For starters, the bank's growth has been excellent, with net income and earnings per share up 19% and 17%, respectively, through the first three quarters of 2017. The bank's return on equity (ROE) and return on assets (ROA) are approaching the key industry benchmarks of 10% and 1%, respectively, something that seemed impossible even a couple of years ago.
Most significantly, the bank has done a phenomenal job of prioritizing its efficiency, closing underperforming branches and embracing mobile and online banking technology. In fact, more than one-fifth of all Bank of America deposits now originate through the bank's mobile app, which is a far more efficient process than teller-assisted, or even ATM deposits.

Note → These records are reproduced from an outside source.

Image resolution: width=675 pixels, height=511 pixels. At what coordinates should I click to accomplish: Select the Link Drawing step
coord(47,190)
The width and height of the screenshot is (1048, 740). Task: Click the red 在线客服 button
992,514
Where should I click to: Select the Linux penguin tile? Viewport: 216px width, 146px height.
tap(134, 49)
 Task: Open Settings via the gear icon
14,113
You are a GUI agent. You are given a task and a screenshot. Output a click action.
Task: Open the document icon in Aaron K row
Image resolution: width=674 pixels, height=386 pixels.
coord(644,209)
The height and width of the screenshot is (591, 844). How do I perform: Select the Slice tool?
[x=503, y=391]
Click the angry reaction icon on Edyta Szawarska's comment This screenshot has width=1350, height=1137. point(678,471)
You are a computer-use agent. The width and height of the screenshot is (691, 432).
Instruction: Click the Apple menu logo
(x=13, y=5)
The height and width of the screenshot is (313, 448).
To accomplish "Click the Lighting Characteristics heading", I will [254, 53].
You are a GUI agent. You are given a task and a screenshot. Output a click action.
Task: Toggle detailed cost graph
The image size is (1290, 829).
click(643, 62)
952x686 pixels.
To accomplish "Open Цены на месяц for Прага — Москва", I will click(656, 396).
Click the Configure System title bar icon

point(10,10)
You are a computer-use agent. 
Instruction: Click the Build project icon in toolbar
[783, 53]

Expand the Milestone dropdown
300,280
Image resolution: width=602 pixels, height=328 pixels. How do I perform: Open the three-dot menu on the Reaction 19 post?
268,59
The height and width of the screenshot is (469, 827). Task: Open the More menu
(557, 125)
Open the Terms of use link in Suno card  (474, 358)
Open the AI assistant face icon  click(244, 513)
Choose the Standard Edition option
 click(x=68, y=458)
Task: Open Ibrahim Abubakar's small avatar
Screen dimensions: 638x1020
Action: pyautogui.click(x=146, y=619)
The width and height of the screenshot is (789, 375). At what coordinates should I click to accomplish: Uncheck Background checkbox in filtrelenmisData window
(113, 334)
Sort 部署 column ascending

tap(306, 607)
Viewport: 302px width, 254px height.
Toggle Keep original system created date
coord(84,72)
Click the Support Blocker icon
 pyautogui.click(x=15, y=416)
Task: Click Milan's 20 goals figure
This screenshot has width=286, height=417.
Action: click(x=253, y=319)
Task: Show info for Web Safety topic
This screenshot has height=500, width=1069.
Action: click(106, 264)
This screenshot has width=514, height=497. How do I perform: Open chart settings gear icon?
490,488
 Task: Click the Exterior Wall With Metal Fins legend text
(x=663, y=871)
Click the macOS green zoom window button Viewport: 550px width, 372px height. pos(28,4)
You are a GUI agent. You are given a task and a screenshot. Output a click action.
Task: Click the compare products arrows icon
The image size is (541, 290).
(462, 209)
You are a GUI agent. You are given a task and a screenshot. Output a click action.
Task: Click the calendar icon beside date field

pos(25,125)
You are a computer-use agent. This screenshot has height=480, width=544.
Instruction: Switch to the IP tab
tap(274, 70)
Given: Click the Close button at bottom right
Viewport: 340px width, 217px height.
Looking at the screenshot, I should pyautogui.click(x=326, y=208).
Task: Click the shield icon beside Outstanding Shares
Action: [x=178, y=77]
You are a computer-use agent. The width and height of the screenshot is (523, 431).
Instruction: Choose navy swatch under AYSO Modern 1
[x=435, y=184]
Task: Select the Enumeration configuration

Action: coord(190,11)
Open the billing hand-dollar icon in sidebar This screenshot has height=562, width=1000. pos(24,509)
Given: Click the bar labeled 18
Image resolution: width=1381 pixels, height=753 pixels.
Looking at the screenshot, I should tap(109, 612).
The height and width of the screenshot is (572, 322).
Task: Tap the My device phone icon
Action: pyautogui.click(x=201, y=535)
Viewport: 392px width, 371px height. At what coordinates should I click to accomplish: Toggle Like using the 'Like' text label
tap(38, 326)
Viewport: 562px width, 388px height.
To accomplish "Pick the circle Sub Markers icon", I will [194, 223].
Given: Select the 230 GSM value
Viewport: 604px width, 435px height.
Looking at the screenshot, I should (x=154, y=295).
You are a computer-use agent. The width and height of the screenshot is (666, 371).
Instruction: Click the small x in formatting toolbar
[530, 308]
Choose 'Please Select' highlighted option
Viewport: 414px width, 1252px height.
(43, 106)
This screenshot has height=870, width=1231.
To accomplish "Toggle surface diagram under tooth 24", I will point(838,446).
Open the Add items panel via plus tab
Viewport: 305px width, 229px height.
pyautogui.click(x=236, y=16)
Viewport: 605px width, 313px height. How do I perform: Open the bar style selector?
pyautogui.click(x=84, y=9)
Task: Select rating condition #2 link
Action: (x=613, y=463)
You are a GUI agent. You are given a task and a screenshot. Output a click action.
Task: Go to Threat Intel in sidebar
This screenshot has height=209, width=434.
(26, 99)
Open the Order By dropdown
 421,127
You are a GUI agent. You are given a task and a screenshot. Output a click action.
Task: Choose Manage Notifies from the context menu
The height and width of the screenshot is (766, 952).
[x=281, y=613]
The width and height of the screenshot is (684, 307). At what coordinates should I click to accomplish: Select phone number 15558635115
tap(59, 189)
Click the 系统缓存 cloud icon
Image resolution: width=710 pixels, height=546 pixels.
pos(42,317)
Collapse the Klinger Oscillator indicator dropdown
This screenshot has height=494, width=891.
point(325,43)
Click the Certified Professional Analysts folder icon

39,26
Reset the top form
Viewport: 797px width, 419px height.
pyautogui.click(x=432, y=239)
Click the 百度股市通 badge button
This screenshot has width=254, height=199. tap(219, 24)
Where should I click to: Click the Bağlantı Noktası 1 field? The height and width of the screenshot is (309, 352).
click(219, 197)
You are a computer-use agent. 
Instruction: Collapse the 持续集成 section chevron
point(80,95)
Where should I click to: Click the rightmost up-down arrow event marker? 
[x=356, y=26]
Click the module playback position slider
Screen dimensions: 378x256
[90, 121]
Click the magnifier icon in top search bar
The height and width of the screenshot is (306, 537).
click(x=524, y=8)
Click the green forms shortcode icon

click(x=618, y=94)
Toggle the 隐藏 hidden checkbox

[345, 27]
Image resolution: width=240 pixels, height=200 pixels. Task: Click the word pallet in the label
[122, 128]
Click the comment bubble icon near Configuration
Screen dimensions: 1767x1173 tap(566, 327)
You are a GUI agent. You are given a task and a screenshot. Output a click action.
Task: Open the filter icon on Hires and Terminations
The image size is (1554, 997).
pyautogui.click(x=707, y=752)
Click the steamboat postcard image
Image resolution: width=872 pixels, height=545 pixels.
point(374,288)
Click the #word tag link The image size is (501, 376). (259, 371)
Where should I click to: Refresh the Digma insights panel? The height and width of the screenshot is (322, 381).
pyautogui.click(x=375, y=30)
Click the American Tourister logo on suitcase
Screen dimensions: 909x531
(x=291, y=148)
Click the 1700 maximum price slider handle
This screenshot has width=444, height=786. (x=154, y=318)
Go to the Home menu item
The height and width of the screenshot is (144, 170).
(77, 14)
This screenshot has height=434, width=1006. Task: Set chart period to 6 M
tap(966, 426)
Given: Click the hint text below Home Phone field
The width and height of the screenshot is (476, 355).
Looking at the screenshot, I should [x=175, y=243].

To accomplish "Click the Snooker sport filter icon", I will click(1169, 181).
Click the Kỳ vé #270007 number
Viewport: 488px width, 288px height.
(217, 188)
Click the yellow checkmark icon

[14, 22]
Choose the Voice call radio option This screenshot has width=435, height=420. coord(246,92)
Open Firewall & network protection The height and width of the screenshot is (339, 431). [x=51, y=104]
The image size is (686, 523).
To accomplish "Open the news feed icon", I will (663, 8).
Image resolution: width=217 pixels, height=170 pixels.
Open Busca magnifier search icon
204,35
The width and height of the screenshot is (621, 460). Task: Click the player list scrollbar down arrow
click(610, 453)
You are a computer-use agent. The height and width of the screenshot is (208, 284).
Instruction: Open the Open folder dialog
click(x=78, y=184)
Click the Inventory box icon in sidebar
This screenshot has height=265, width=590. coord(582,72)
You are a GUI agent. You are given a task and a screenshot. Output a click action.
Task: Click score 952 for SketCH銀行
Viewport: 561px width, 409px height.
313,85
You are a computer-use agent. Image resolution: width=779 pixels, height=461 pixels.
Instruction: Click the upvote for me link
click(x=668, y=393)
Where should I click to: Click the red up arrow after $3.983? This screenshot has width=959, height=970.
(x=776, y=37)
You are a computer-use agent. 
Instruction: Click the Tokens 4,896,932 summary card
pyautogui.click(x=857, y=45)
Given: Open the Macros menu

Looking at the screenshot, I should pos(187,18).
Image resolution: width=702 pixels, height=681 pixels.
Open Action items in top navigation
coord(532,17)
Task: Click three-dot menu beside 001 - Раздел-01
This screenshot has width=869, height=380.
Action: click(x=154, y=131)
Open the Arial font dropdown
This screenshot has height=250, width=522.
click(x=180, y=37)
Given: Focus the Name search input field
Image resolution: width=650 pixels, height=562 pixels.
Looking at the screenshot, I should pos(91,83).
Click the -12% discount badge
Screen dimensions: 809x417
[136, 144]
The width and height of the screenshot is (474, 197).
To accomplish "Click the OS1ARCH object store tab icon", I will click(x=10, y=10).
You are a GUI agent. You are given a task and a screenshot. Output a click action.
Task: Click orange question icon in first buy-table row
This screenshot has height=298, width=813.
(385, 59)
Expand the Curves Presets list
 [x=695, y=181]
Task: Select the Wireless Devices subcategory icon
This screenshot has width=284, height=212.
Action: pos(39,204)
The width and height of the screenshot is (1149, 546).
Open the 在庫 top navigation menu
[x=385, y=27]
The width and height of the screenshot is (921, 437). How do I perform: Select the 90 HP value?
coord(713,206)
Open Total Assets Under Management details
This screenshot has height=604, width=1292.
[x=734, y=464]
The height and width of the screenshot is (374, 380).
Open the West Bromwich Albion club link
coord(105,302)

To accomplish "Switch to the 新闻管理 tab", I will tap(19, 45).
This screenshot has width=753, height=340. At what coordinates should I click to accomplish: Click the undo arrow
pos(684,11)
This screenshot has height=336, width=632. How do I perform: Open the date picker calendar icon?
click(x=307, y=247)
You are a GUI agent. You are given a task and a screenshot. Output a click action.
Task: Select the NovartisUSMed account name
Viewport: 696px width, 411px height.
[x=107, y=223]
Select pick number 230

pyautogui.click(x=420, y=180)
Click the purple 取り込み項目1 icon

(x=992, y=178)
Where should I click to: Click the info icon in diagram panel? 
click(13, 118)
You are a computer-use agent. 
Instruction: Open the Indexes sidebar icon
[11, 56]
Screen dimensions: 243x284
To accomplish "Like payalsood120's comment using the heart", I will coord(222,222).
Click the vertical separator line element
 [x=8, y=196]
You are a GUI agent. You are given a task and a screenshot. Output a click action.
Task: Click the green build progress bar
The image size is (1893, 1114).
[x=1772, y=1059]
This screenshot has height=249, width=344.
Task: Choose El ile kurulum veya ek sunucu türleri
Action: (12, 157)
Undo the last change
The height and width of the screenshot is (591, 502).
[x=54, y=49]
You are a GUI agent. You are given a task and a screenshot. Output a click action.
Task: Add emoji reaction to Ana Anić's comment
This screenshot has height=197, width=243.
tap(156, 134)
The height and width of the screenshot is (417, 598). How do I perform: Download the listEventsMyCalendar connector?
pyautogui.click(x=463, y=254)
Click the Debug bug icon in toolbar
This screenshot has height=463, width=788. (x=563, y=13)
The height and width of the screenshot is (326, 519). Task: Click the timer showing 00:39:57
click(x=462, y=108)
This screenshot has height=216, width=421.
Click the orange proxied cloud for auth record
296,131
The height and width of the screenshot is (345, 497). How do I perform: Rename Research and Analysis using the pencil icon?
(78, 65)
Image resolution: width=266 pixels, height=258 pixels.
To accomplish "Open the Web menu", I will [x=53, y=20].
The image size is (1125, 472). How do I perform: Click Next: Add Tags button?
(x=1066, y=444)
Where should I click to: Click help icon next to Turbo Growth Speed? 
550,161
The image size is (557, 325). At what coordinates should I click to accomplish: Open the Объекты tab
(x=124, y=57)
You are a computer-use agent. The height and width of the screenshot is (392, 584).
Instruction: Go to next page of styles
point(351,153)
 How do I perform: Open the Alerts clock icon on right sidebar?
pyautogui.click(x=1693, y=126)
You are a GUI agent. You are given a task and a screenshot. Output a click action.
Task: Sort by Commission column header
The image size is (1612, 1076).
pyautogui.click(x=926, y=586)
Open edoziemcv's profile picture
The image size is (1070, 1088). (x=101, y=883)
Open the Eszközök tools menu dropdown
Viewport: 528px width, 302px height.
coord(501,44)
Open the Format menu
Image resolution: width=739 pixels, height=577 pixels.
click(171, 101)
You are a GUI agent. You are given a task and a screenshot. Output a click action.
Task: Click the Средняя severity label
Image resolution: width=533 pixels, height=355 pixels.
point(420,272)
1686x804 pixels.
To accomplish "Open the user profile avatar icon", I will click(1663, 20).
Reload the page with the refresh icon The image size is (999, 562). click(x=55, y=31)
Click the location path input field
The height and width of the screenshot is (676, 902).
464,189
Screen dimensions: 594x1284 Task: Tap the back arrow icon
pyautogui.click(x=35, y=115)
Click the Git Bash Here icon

As for the catalysts that could propel Bank of America stock even higher, here are three to watch in 2018:
- If the corporate tax rate is cut to 20%, Bank of America's profits could be billions of dollars higher. The bank's effective tax rate in the third quarter was 32.6%, so this would be a big difference.
- Republican leaders favor banking de-regulation, and if it happens, Bank of America's general cost of doing business could drop significantly.
- The Federal Reserve is expected to raise interest rates in December 2017 and an additional three times in 2018, for a total increase of a full percentage point. Rising rates generally translate into higher interest margins, and Bank of America is already seeing the effects of this.
To sum it up, if any of these things happen, and I'd say there's a good chance they will, Bank of America could still have a long way to climb.